Christian Arabs began to recognise the need to accommodate this decidedly Muslim concern. Articles began to appear in the Christian press explaining why Christians should care about the Muslim holy sites on nationalistic grounds. They argued that Islam was an 'Arab' religion, and since the Christians living in Palestine were Arabs, they had a duty to respect Islam and preserve its holy places.  They kowtowed to the violent majority and became dhimmis once again.

This marked an important moment for the Christians. Their hopes of promoting a largely secular nationalism had failed. Dreams of equality and a common cause with the Moslems likewise. Till then, it had been possible for Christians to see for themselves a role in helping to direct the nationalist movement; in shaping the nature of Arab identity and in determining the nature of any future Arab state. From this point on, Christians would become increasingly marginalized, able to do little beyond following the lead set by their Muslim compatriots. “There had always been a concern that aroused Muslim feeling might turn against them. But from now on, there was no way to prevent Muslim leaders from using religion as a means of appealing to the masses. The only way for Christians to maintain a role for themselves within the nationalist movement was to somehow demonstrate that a special relationship existed between them and Islam. By the end of the 1930s, Christian Arabs would be more concerned with trying to define their relationship to Islam than with defining a model of Arab identity intrinsically inclusive of non-Muslims.”  “For many months the national movement focused on a specifically Islamic issue. Christian identification with the nationalist movement required a greater willingness to accept Islam, rather than Arabism, as a central focus of the movement. … An important result of these riots was that the Zionist–Arab conflict became a Jewish–Muslim conflict in the eyes of many Palestinians.” 

The Palestinian Christian’s response to these deadly attacks by Muslims upon Jews was to support the Muslims. One hundred and four Jews were murdered by Muslims, and the Palestinian Christians justified it. Romans 1:32 “Although they know God's righteous decree that those who do such things deserve death, they not only continue to do these very things but also approve of those who practice them.” 

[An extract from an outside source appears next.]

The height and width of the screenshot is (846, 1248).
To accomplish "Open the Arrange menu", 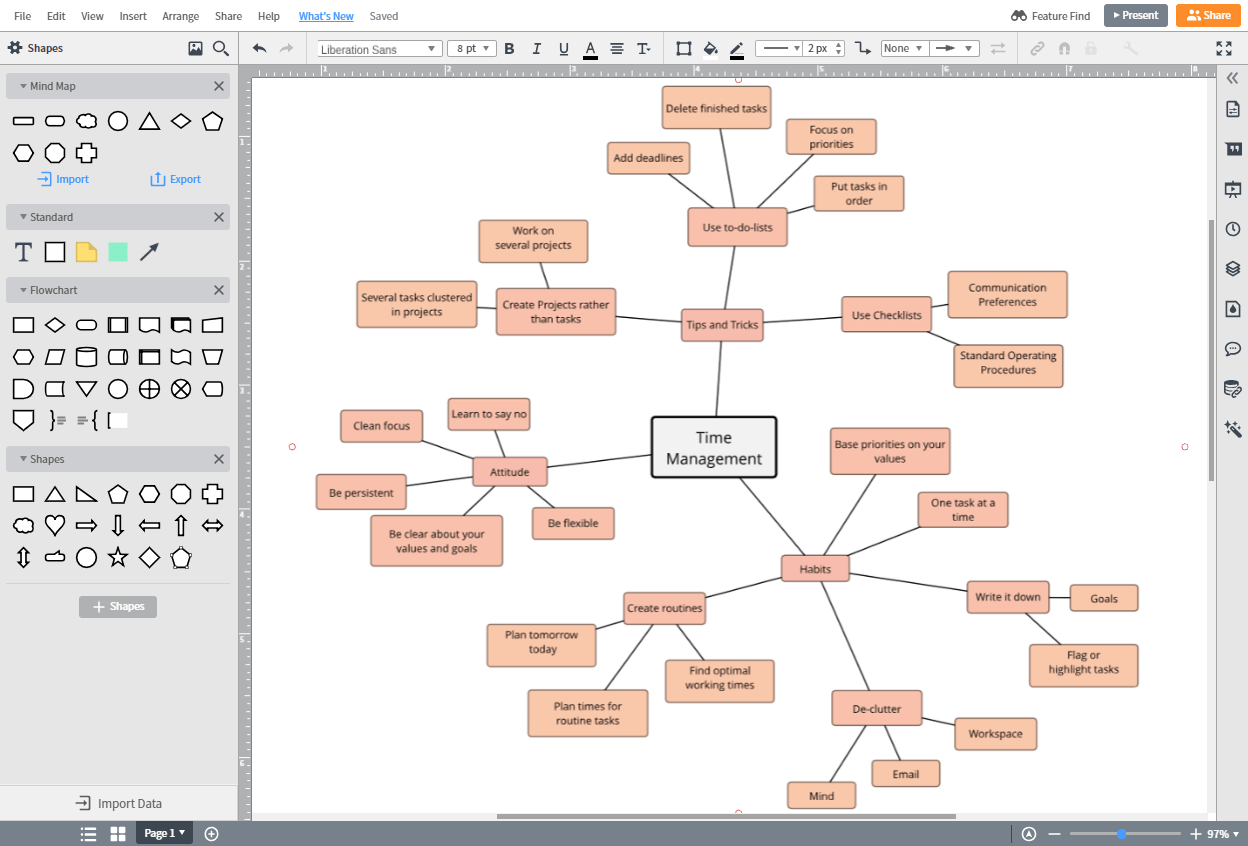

They were on the side of the Moslems, and they supported the Muslim claim to the Western Wall. Once again, speaking “as Christians” they towed the Muslim line, and white-washed murder. They also willingly offered themselves to the Muslim community, to be presented as “impartial” witnesses to the British (thought by the Muslims to be Christian) government. They were Arabs first, Christians second or purely in a community sense. They conformed to this world. Note recently (September 2015) Naim Ateek has echoed the Muslim charge that “the settlers are out of control, they are assaulting the Haram area on a continual basis.” 

Following the murders, 58 men were convicted of murder or of abetting murder, and 26 of these (including one Jew) were sentenced to be hung. The British High Commissioner then commuted all but three of these sentences, deciding that only those who had committed the most serious crimes should be executed. On June 17, 1930, henceforth known as “Red Tuesday” in Palestinian iconography, three Palestinians were indeed hanged for the crimes of murder. At each death, church bells rang throughout Palestine. A funeral procession of thousands then escorted the bodies to the Acre cemetery. The parade was led by school children, followed by members of the Muslim-Christian Association.